И, объяснившись так, сам задумывается над непонятным устройством жизни. С одной стороны, конечно, через такие университеты прошел Федор Алексеевич, что понятно ему все насквозь, но это пока бегаешь, гоношишься с делами. А сядешь в сторонке — и опять все непонятным делается.
— Ну, ладно… — говорит Гаврилов и внимательно смотрит в безносое лицо своего собеседника. — Пускай у нас комунизьма, значит, получилась. Не пашем, не сеем, одну нефть качаем да продаем за хлеб… Оно и не хреново, конечно, но получается, что мы и не хлеб едим, а нефть. Были хлеборобы, стали нефтееды… Ты этого, што ли, хотел?
Но ничего не отвечает ему каменный председатель…
Иногда и из газетки свежей, подсвечивая себе фонариком, читает ему что–нибудь Федор Алексеевич. Порою из злорадства — вон как вся комунизьма повернулась, но чаще от недоумения…
Впрочем, почитав газетку вслух, Гаврилов сразу успокаивается. Встает с бревна и, осветив казенным фонариком каменные глаза, долго смотрит в них.
— Видно, и правда ты сифилитик какой… — говорит он наконец. — И комунизьмя твоя от сифилису.

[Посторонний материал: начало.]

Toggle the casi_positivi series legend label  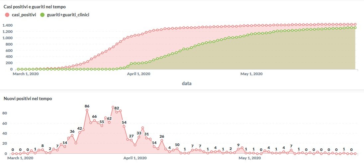coord(24,15)
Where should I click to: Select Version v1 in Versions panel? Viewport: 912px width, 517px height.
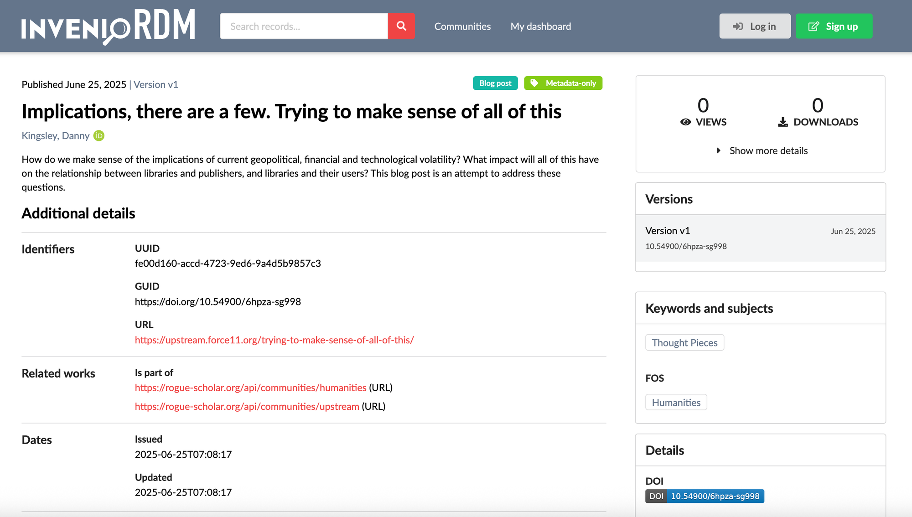coord(668,231)
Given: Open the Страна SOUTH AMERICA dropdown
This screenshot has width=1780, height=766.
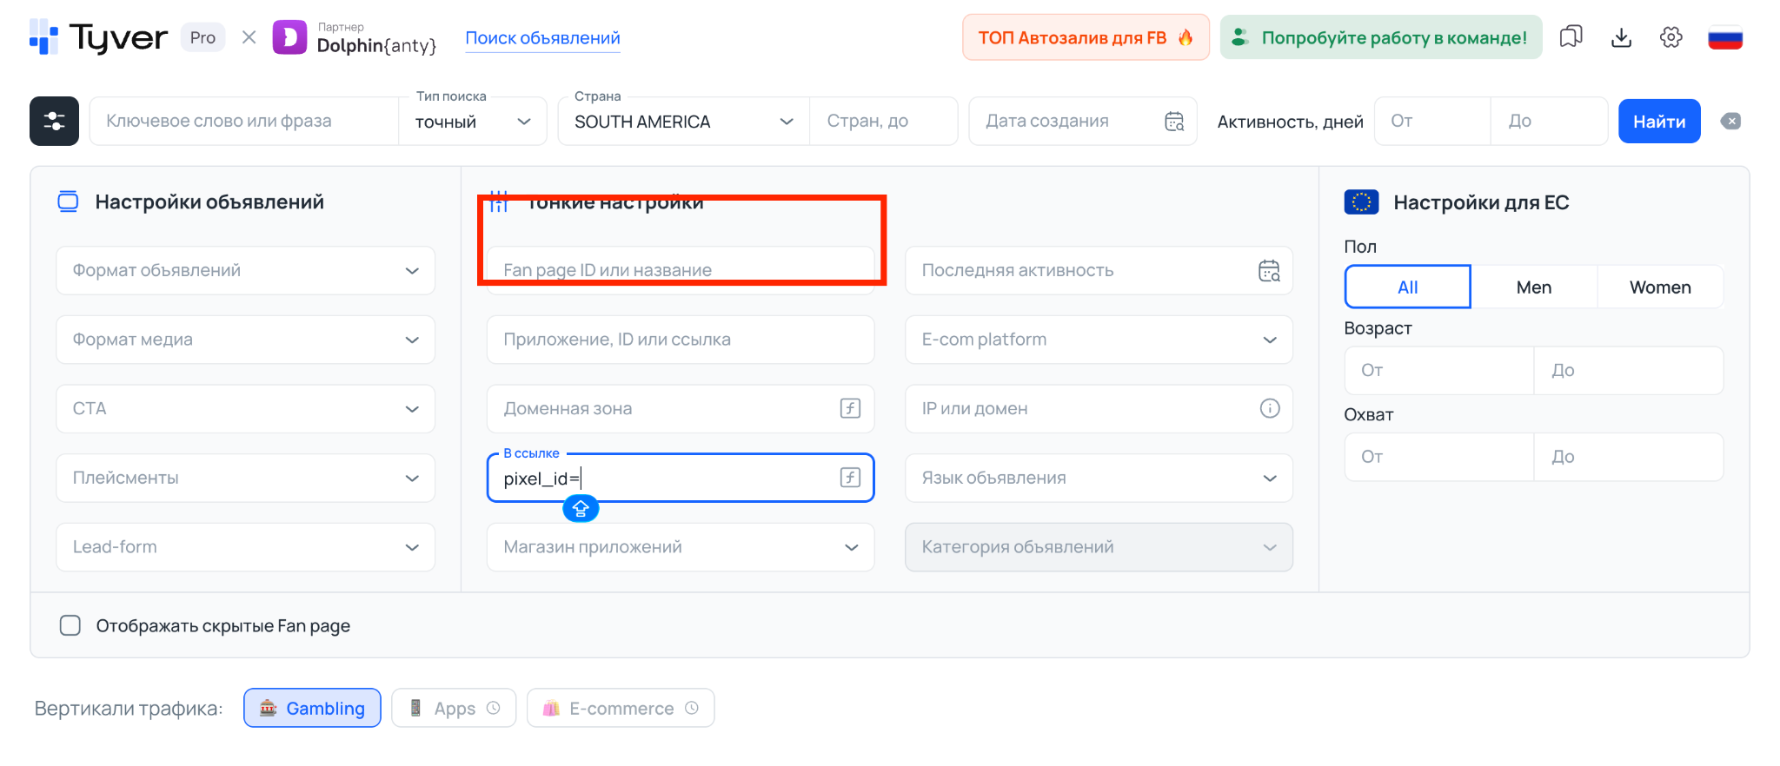Looking at the screenshot, I should pyautogui.click(x=683, y=122).
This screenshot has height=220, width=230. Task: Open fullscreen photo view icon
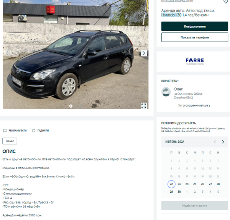coord(144,106)
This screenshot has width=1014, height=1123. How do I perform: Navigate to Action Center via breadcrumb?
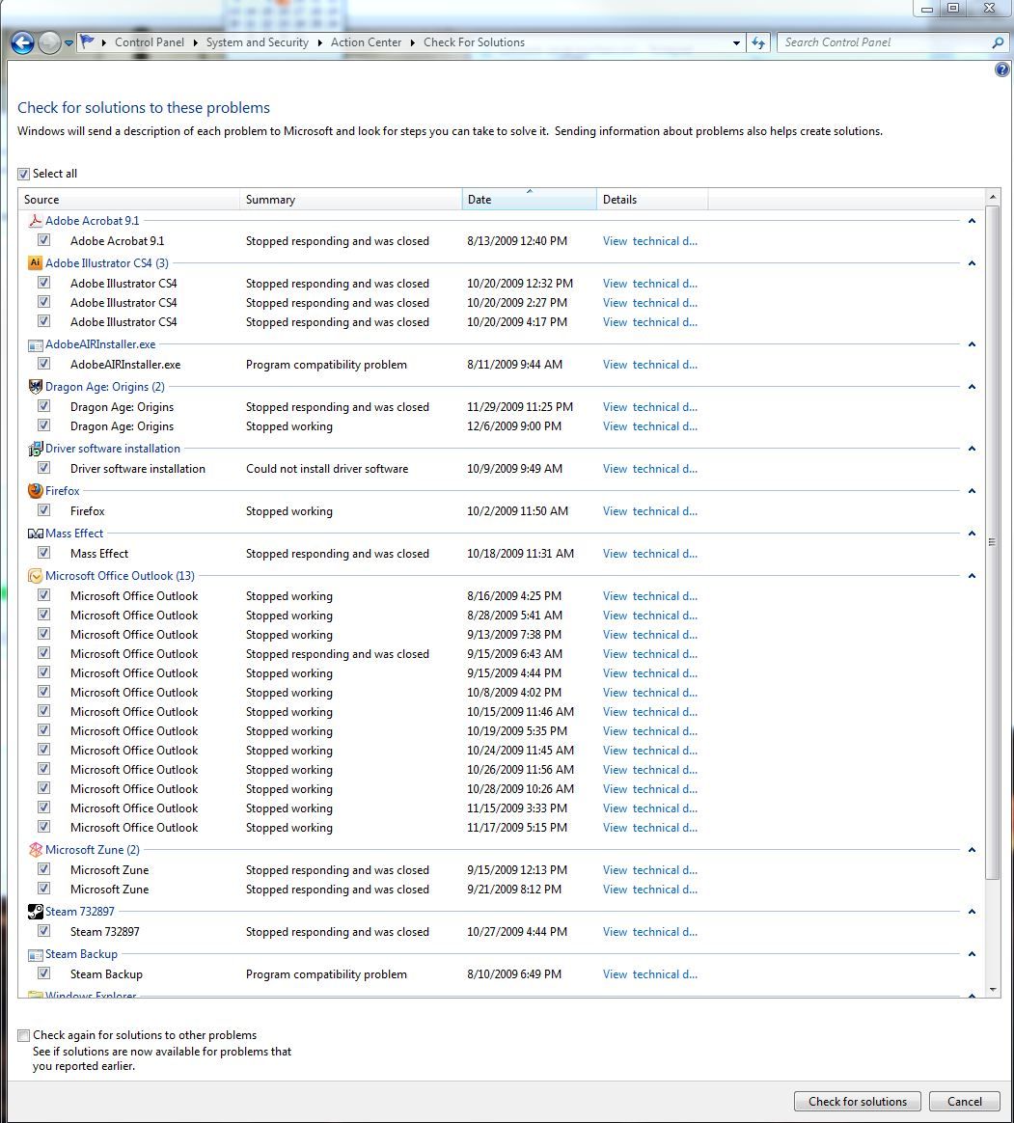pos(367,42)

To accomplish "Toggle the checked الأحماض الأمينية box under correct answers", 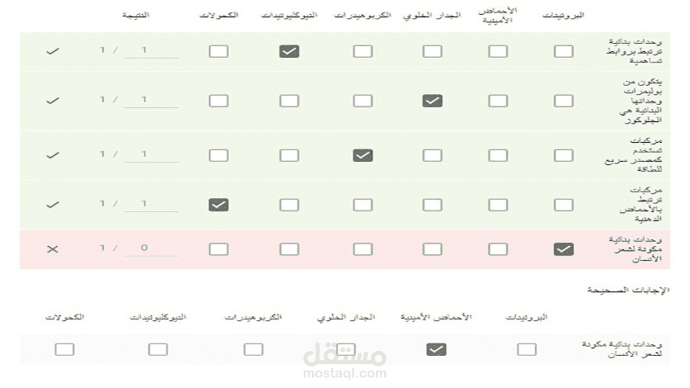I will (x=436, y=350).
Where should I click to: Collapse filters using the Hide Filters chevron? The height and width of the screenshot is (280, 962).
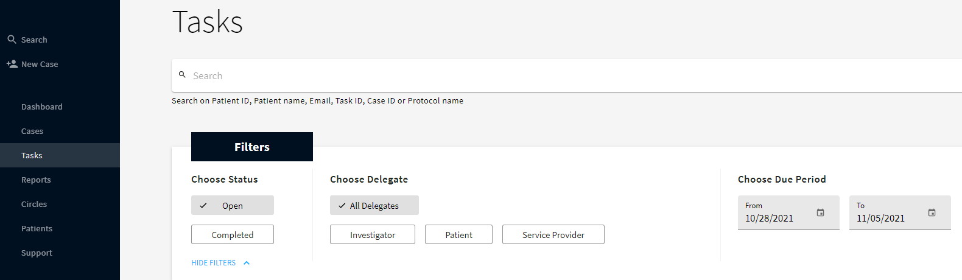(x=247, y=263)
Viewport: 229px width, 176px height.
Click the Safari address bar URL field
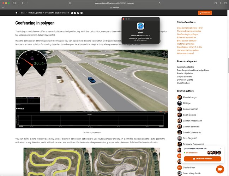tap(114, 3)
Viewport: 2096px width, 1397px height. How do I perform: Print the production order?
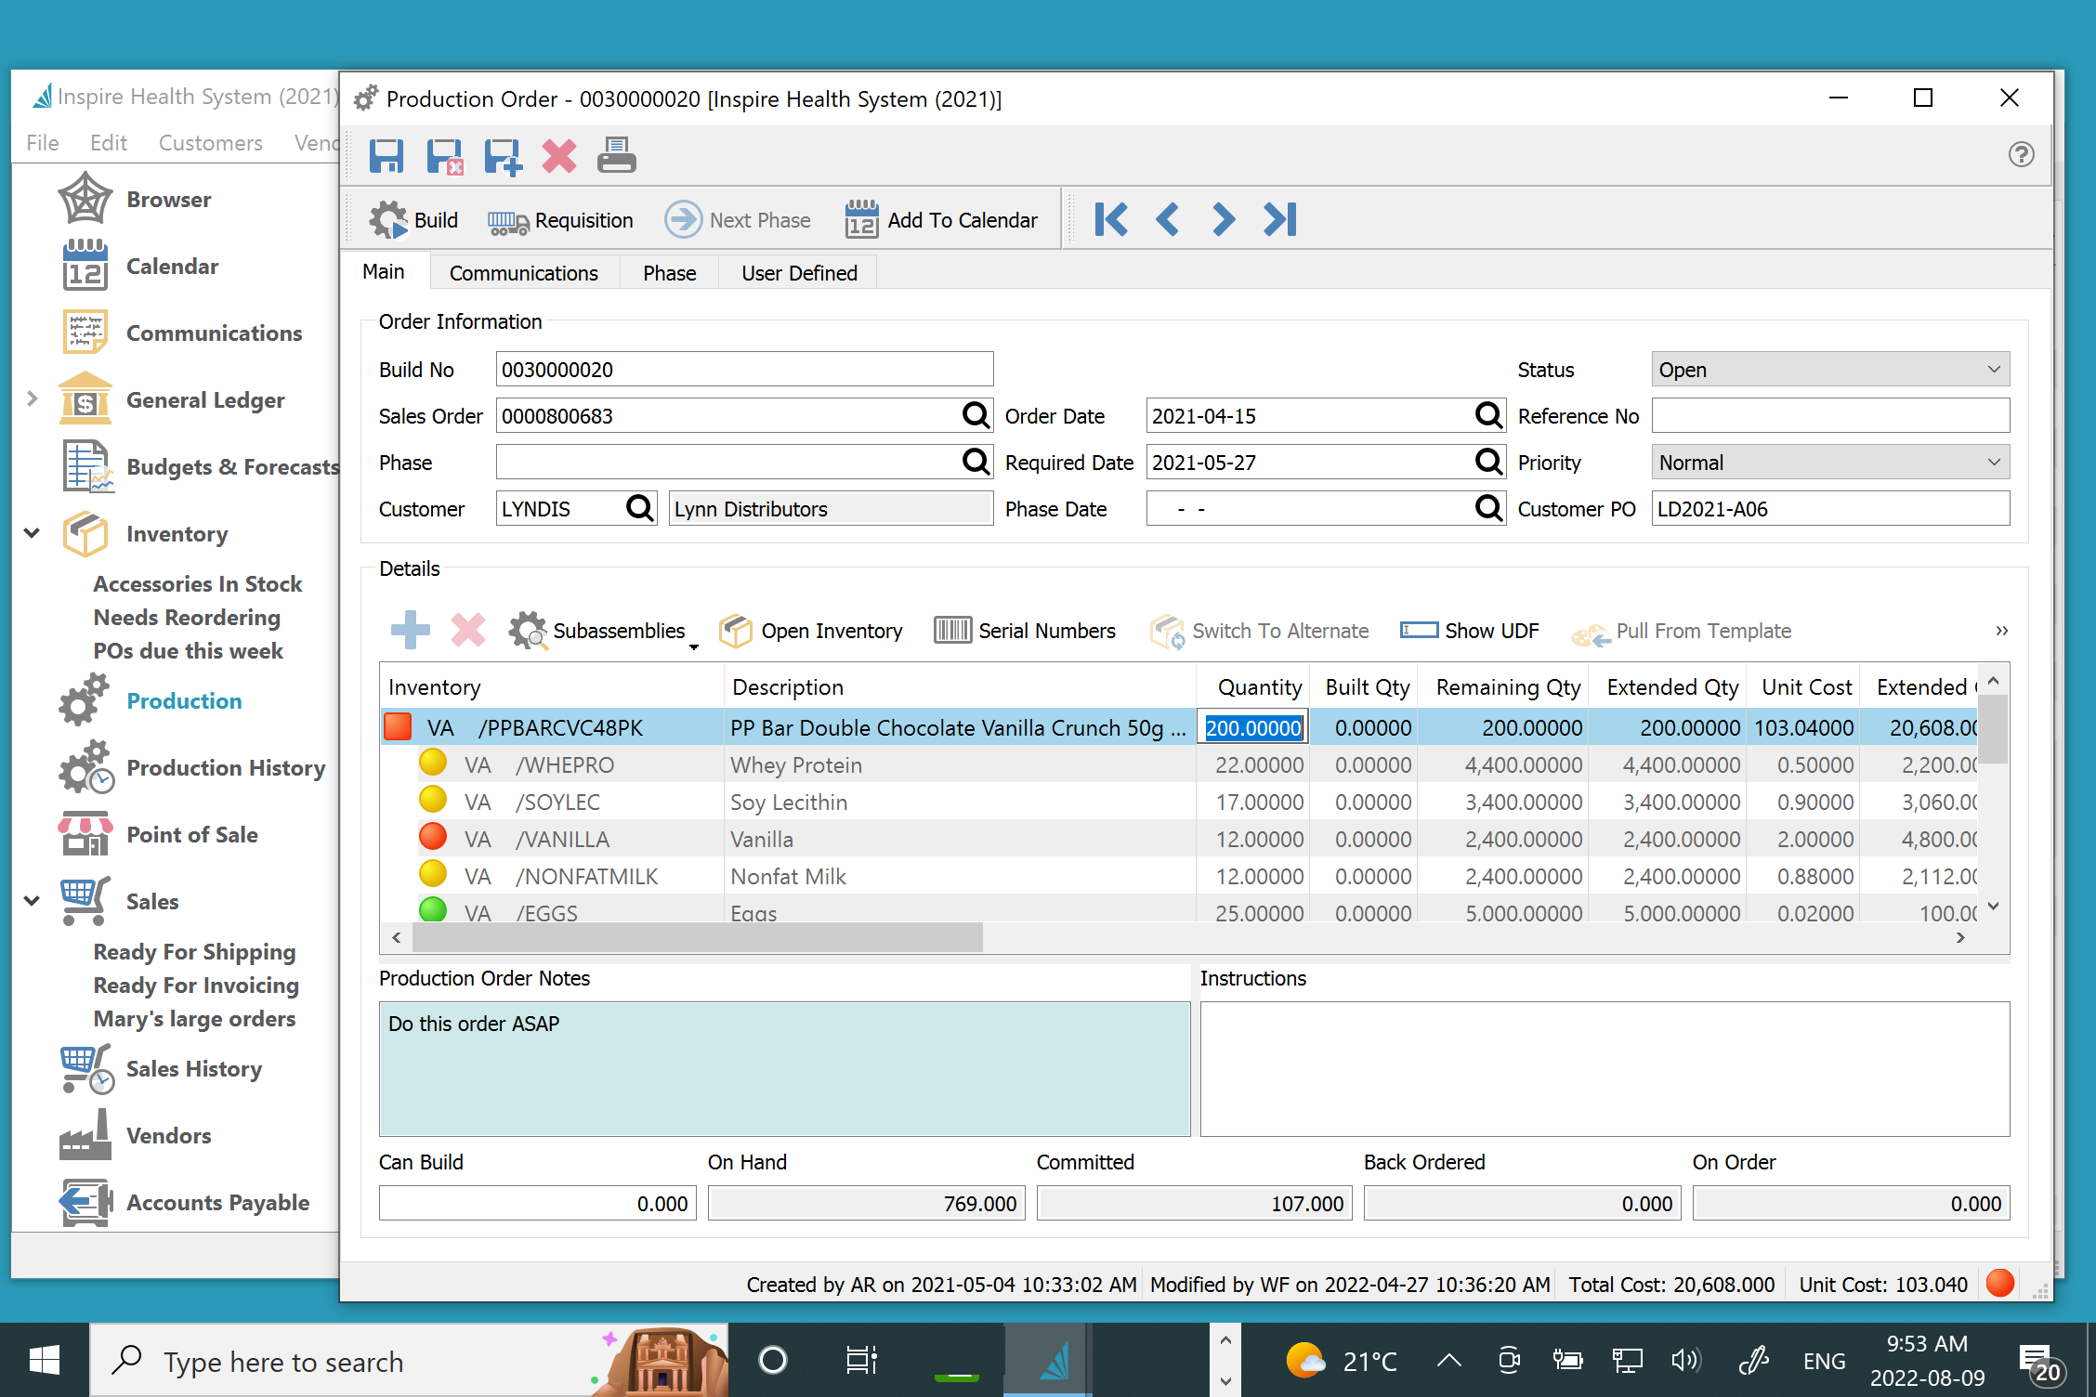pos(616,156)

И уходит, уверенно ступая сквозь темноту, к себе в сторожку, аккуратно записывает там, что произведен наружный осмотр ограждения складов, и время ставит, взглянув на часы. Все, как положено. А потом, как положено, снова идет проверять пломбы на складах. А там, глядишь, и светать начинает, все веселее жить. Можно чайку попить не спеша и начинать собирать манатки — скоро уже и кладовщики подойдут… Сдашь им пломбы под роспись, и домой. Теперь целые сутки и день в полном твоем распоряжении, чего хочешь, то и делай. Хочешь, в огороде возись, а хочешь, так сиди, смотри на покосившийся сарай, на поленницу сгнивших дров в соседском дворе, на кривую скворечню, возвышающуюся над этим заброшенным хозяйством, и думай о том, как у тебя в жизни все аккуратно и прочно устроено.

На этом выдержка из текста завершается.